> **WHAT IS NEEDED**: Return all the records, each one exactly as given.

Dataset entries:
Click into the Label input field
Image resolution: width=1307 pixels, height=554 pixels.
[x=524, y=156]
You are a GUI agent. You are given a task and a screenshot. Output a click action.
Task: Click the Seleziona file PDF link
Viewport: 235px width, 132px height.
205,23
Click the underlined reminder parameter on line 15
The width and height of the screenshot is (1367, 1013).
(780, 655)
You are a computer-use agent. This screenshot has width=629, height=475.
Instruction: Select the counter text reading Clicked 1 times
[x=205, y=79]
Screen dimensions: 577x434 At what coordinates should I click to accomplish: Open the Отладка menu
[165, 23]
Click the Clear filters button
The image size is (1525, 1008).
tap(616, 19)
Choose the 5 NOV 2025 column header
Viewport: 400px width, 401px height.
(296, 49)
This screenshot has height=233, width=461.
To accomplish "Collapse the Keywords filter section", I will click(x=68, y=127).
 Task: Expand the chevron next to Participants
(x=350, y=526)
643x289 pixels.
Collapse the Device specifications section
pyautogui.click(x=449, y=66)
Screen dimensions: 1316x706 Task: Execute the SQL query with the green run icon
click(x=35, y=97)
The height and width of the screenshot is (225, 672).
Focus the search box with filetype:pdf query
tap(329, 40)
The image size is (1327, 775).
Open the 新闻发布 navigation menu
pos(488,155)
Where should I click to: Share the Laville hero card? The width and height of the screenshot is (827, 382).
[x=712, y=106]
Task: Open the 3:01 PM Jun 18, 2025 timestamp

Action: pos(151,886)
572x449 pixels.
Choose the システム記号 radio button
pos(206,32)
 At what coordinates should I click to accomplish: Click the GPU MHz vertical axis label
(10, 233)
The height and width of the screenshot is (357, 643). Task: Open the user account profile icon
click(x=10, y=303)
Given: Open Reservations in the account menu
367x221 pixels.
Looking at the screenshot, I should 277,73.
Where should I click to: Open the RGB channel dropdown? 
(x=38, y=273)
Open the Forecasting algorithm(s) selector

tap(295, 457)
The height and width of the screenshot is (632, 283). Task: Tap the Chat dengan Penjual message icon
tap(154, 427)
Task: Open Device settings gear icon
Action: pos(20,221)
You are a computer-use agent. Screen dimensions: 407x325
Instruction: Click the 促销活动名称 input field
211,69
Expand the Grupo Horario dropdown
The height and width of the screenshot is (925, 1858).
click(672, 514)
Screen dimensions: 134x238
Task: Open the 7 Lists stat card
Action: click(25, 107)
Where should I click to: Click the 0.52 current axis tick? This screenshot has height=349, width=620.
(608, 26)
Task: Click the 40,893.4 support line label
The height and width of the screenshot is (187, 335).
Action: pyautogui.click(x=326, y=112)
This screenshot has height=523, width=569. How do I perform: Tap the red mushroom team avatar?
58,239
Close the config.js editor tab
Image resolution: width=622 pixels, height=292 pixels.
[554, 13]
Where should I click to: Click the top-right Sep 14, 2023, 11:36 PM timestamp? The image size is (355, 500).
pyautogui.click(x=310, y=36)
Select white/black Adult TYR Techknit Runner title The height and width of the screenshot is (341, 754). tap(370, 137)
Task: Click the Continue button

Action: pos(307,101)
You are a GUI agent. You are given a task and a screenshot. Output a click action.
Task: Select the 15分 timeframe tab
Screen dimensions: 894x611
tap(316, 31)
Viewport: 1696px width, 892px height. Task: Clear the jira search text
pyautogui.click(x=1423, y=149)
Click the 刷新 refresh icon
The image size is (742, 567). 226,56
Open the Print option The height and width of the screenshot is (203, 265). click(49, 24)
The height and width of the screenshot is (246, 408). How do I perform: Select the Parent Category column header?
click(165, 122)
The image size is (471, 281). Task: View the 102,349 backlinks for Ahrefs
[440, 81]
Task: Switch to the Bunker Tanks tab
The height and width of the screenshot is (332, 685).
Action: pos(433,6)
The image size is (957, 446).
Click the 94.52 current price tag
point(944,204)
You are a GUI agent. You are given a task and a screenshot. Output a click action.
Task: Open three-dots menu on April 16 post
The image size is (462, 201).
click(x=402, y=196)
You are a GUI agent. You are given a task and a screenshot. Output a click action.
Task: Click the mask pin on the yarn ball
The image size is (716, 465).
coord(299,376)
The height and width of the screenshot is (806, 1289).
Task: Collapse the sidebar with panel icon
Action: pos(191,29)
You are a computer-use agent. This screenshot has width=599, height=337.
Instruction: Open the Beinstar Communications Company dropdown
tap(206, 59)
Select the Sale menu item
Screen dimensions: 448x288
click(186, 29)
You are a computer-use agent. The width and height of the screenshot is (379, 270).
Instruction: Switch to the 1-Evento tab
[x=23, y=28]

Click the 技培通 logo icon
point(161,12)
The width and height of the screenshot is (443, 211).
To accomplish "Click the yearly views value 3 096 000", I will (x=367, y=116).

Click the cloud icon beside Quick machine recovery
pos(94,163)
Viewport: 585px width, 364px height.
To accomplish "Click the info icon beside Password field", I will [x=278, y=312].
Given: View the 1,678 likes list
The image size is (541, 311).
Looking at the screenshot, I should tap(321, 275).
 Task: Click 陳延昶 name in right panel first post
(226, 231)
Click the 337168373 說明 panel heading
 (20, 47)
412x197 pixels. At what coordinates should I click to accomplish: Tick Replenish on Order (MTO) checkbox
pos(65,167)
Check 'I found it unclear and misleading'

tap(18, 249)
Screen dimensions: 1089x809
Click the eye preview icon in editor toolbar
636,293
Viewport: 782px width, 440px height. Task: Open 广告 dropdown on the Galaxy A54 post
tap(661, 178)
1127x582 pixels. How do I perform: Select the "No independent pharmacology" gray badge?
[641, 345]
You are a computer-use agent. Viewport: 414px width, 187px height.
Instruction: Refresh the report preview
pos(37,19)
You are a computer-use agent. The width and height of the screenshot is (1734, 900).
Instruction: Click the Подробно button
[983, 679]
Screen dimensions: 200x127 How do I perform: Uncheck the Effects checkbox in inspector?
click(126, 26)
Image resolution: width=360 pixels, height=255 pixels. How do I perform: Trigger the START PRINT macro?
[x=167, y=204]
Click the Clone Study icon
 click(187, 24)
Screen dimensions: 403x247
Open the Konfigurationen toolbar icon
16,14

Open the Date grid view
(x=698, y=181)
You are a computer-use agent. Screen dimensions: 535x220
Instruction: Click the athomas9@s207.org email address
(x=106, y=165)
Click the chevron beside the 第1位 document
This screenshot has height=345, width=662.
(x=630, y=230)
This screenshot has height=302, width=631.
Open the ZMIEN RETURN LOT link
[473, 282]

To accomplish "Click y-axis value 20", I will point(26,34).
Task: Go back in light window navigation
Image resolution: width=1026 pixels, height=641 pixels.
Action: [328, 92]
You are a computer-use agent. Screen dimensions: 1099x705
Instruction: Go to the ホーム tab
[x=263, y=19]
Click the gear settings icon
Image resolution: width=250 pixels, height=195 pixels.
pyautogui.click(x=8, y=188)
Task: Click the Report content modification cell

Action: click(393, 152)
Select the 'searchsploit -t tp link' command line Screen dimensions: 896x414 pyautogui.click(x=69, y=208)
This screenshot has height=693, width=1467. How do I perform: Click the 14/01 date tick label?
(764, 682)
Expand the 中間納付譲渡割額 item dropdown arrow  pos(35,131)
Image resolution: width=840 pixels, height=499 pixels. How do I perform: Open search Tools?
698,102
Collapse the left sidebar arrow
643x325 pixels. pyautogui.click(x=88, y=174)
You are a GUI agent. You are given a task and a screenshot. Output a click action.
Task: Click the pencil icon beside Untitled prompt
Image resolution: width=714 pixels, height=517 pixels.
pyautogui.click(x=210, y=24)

> **THE COMPLETED TASK**:
Click into the Label input field
Image resolution: width=1307 pixels, height=554 pixels.
[x=524, y=156]
You are a GUI agent. You are given a task and a screenshot. Output a click action.
Task: Click the Seleziona file PDF link
Viewport: 235px width, 132px height.
205,23
Click the underlined reminder parameter on line 15
The width and height of the screenshot is (1367, 1013).
(780, 655)
You are a computer-use agent. This screenshot has width=629, height=475.
Instruction: Select the counter text reading Clicked 1 times
[x=205, y=79]
Screen dimensions: 577x434 At what coordinates should I click to accomplish: Open the Отладка menu
[165, 23]
Click the Clear filters button
The image size is (1525, 1008).
tap(616, 19)
Choose the 5 NOV 2025 column header
Viewport: 400px width, 401px height.
(296, 49)
This screenshot has height=233, width=461.
To accomplish "Collapse the Keywords filter section", I will click(x=68, y=127).
 Task: Expand the chevron next to Participants
(x=350, y=526)
643x289 pixels.
Collapse the Device specifications section
pyautogui.click(x=449, y=66)
Screen dimensions: 1316x706 Task: Execute the SQL query with the green run icon
click(x=35, y=97)
The height and width of the screenshot is (225, 672).
Focus the search box with filetype:pdf query
tap(329, 40)
The image size is (1327, 775).
Open the 新闻发布 navigation menu
pos(488,155)
Where should I click to: Share the Laville hero card? The width and height of the screenshot is (827, 382).
[x=712, y=106]
Task: Open the 3:01 PM Jun 18, 2025 timestamp

Action: pos(151,886)
572x449 pixels.
Choose the システム記号 radio button
pos(206,32)
 At what coordinates should I click to accomplish: Click the GPU MHz vertical axis label
(10, 233)
The height and width of the screenshot is (357, 643). Task: Open the user account profile icon
click(x=10, y=303)
Given: Open Reservations in the account menu
367x221 pixels.
Looking at the screenshot, I should 277,73.
Where should I click to: Open the RGB channel dropdown? 
(x=38, y=273)
Open the Forecasting algorithm(s) selector

tap(295, 457)
The height and width of the screenshot is (632, 283). Task: Tap the Chat dengan Penjual message icon
tap(154, 427)
Task: Open Device settings gear icon
Action: pos(20,221)
You are a computer-use agent. Screen dimensions: 407x325
Instruction: Click the 促销活动名称 input field
211,69
Expand the Grupo Horario dropdown
The height and width of the screenshot is (925, 1858).
click(672, 514)
Screen dimensions: 134x238
Task: Open the 7 Lists stat card
Action: click(25, 107)
Where should I click to: Click the 0.52 current axis tick? This screenshot has height=349, width=620.
(608, 26)
Task: Click the 40,893.4 support line label
The height and width of the screenshot is (187, 335).
Action: pyautogui.click(x=326, y=112)
This screenshot has height=523, width=569. How do I perform: Tap the red mushroom team avatar?
58,239
Close the config.js editor tab
Image resolution: width=622 pixels, height=292 pixels.
[554, 13]
Where should I click to: Click the top-right Sep 14, 2023, 11:36 PM timestamp? The image size is (355, 500).
pyautogui.click(x=310, y=36)
Select white/black Adult TYR Techknit Runner title The height and width of the screenshot is (341, 754). tap(370, 137)
Task: Click the Continue button

Action: pos(307,101)
You are a GUI agent. You are given a task and a screenshot. Output a click action.
Task: Select the 15分 timeframe tab
Screen dimensions: 894x611
tap(316, 31)
Viewport: 1696px width, 892px height. Task: Clear the jira search text
pyautogui.click(x=1423, y=149)
Click the 刷新 refresh icon
The image size is (742, 567). 226,56
Open the Print option The height and width of the screenshot is (203, 265). click(49, 24)
The height and width of the screenshot is (246, 408). How do I perform: Select the Parent Category column header?
click(165, 122)
The image size is (471, 281). Task: View the 102,349 backlinks for Ahrefs
[440, 81]
Task: Switch to the Bunker Tanks tab
The height and width of the screenshot is (332, 685).
Action: pos(433,6)
The image size is (957, 446).
Click the 94.52 current price tag
point(944,204)
You are a GUI agent. You are given a task and a screenshot. Output a click action.
Task: Open three-dots menu on April 16 post
The image size is (462, 201).
click(x=402, y=196)
You are a GUI agent. You are given a task and a screenshot. Output a click action.
Task: Click the mask pin on the yarn ball
The image size is (716, 465).
coord(299,376)
The height and width of the screenshot is (806, 1289).
Task: Collapse the sidebar with panel icon
Action: pos(191,29)
You are a computer-use agent. This screenshot has width=599, height=337.
Instruction: Open the Beinstar Communications Company dropdown
tap(206, 59)
Select the Sale menu item
Screen dimensions: 448x288
click(186, 29)
You are a computer-use agent. The width and height of the screenshot is (379, 270).
Instruction: Switch to the 1-Evento tab
[x=23, y=28]

Click the 技培通 logo icon
point(161,12)
The width and height of the screenshot is (443, 211).
To accomplish "Click the yearly views value 3 096 000", I will (x=367, y=116).

Click the cloud icon beside Quick machine recovery
pos(94,163)
Viewport: 585px width, 364px height.
To accomplish "Click the info icon beside Password field", I will [x=278, y=312].
Given: View the 1,678 likes list
The image size is (541, 311).
Looking at the screenshot, I should tap(321, 275).
 Task: Click 陳延昶 name in right panel first post
(226, 231)
Click the 337168373 說明 panel heading
 (20, 47)
412x197 pixels. At what coordinates should I click to accomplish: Tick Replenish on Order (MTO) checkbox
pos(65,167)
Check 'I found it unclear and misleading'

tap(18, 249)
Screen dimensions: 1089x809
Click the eye preview icon in editor toolbar
636,293
Viewport: 782px width, 440px height. Task: Open 广告 dropdown on the Galaxy A54 post
tap(661, 178)
1127x582 pixels. How do I perform: Select the "No independent pharmacology" gray badge?
[641, 345]
You are a computer-use agent. Viewport: 414px width, 187px height.
Instruction: Refresh the report preview
pos(37,19)
You are a computer-use agent. The width and height of the screenshot is (1734, 900).
Instruction: Click the Подробно button
[983, 679]
Screen dimensions: 200x127 How do I perform: Uncheck the Effects checkbox in inspector?
click(126, 26)
Image resolution: width=360 pixels, height=255 pixels. How do I perform: Trigger the START PRINT macro?
[x=167, y=204]
Click the Clone Study icon
 click(187, 24)
Screen dimensions: 403x247
Open the Konfigurationen toolbar icon
16,14

Open the Date grid view
(x=698, y=181)
You are a computer-use agent. Screen dimensions: 535x220
Instruction: Click the athomas9@s207.org email address
(x=106, y=165)
Click the chevron beside the 第1位 document
This screenshot has height=345, width=662.
(x=630, y=230)
This screenshot has height=302, width=631.
Open the ZMIEN RETURN LOT link
[473, 282]

To accomplish "Click y-axis value 20", I will point(26,34).
Task: Go back in light window navigation
Image resolution: width=1026 pixels, height=641 pixels.
Action: [328, 92]
You are a computer-use agent. Screen dimensions: 1099x705
Instruction: Go to the ホーム tab
[x=263, y=19]
Click the gear settings icon
Image resolution: width=250 pixels, height=195 pixels.
pyautogui.click(x=8, y=188)
Task: Click the Report content modification cell

Action: click(393, 152)
Select the 'searchsploit -t tp link' command line Screen dimensions: 896x414 pyautogui.click(x=69, y=208)
This screenshot has height=693, width=1467. How do I perform: Click the 14/01 date tick label?
(764, 682)
Expand the 中間納付譲渡割額 item dropdown arrow  pos(35,131)
Image resolution: width=840 pixels, height=499 pixels. How do I perform: Open search Tools?
698,102
Collapse the left sidebar arrow
643x325 pixels. pyautogui.click(x=88, y=174)
You are a GUI agent. You are given a task and a screenshot. Output a click action.
Task: Click the pencil icon beside Untitled prompt
Image resolution: width=714 pixels, height=517 pixels.
pyautogui.click(x=210, y=24)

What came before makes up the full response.